When I started asking questions, things quickly happened. I was referred to as “TERF” ((trans exclusionary radical feminist). Up to this point I hadn't heard of radical feminism. I was told, “Anyone who calls themselves a woman is a woman!” Which was me I pondered the term “C sharp” and found that it didn't suit me because I didn't understand Gender identified. I was told to educate myself. "It is not up to us to teach you." And my comments were deleted, my profile blocked on many sites, some of which I had followed for years.

So I had kind of tried to find some answers online, but now I had to do a new search. I researched “radical feminism”. I looked for discussion groups. I got the idea of Gender as a social construct and it clicked. Suddenly things made sense. I finally found people who helped me answer my questions recommending books, blogs, and articles to read. I finally understood.

There was nothing wrong with me; I was no longer a liberal feminist.

A puzzle comes together

I am still in a process of this. I'm not here to explain radical feminist philosophy, there are enough more educated women than me who do that. There are books. But I can say that by dealing with liberal feminists, I assumed that radical feminists are hateful, narrow-minded people. They are not. Almost every radical feminist I've met is deep and wants a better world for everyone, but first and foremost for women. They don't silence women when they talk about their experiences.

If I look back now, I see how liberal feminism in all its forms is failing women and failing me. By centering men and men's needs, women are sidelined. It fails to be a movement that improves the situation of women and becomes a movement that is only about the individual.

Liberal feminism seldom gives history a place. I also never knew an answer to the troubled question: “Why is that so?”. The answers were there for me to read.

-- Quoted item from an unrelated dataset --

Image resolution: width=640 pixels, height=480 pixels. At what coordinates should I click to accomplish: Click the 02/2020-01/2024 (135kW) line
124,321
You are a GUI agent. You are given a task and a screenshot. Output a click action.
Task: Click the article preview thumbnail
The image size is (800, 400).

There is so much we can learn from the feminists before us, but instead of including this, their work is tossed aside and ignored. Reading Gerda Lerner's “The Origin of Patriarchy” taught me more than the entire time I was a liberal feminist.

There is never any recognition of systems of oppression or of women as a class. Instead, each person is in their own special individual bubble, never allowed to be mixed up with others, never seen as a community, and never seen the whole thing in the context of history. Differences are the focus, not our shared experiences as women in a society that values ​​women less than men.

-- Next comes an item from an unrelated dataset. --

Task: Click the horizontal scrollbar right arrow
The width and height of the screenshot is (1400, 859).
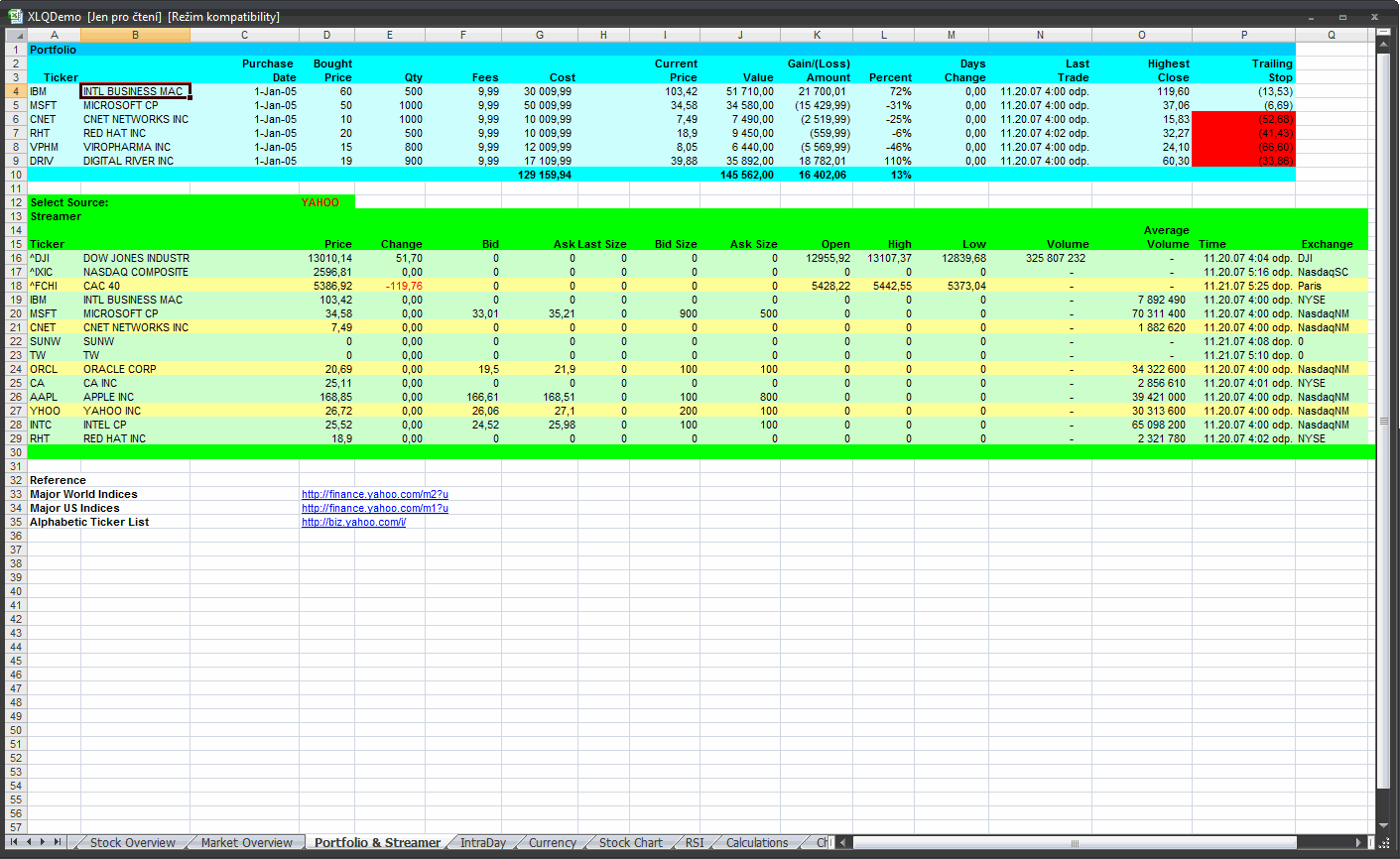Action: pyautogui.click(x=1358, y=843)

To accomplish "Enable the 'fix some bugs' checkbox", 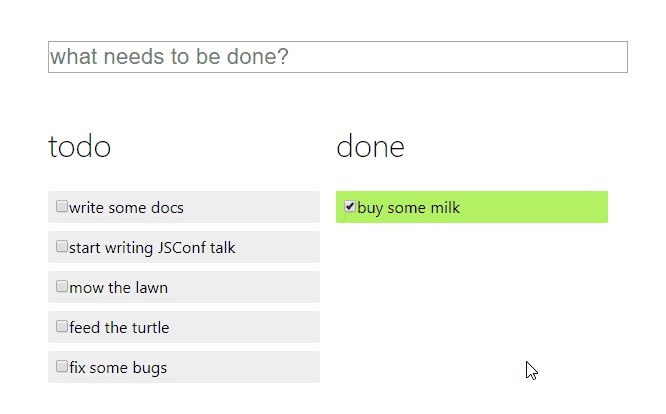I will (62, 367).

Liberal feminism never addresses who benefits from the system. Male privileges are something that men should (only) examine, but it is never stated that male privilege is dependent on the submission of women. It is never taken into account that we cannot be equal to men [Troublemaker's note: Radical feminism is about women's liberation and not about equality approaches in which the man is used as a yardstick]. There cannot be a class like that of men without the work and support of a sub-class such as that currently made up by women.

Liberal feminism fails to recognize that decisions are not made in a vacuum. We have to do the best we can to live in a world like this, but that doesn't mean every decision is a good one. Women usually choose the lesser evil and often we do not want to be sublime to these choices. If there was another option, most of the time we would take it. Failure to put our decisions in a larger context makes liberal feminism great for the individual in the short term, but it doesn't change the whole system at all. He betrays the most vulnerable women in need in favor of more individual Agency.

But above all, he leaves women in the lurch because he silences us. We are told not to speak about our bodies and life experiences. Instead, we have to submit to others, especially: men.

I was at a point where I had almost completely given up feminism. One day I said "never again!" and deleted every page and blog I came across. But it wasn't the end. Now I find myself surrounded by bright women who are sources of knowledge and experience. I often feel small because of her deep understanding. But I also feel inspired. I am no longer a single individual woman in a world whose rules make no sense. I am about to grasp the world in ways that give me explanations on a larger scale.

I was jolted awake and still have a lot to read.

My feminism will never silence women.

My feminism will never silence women.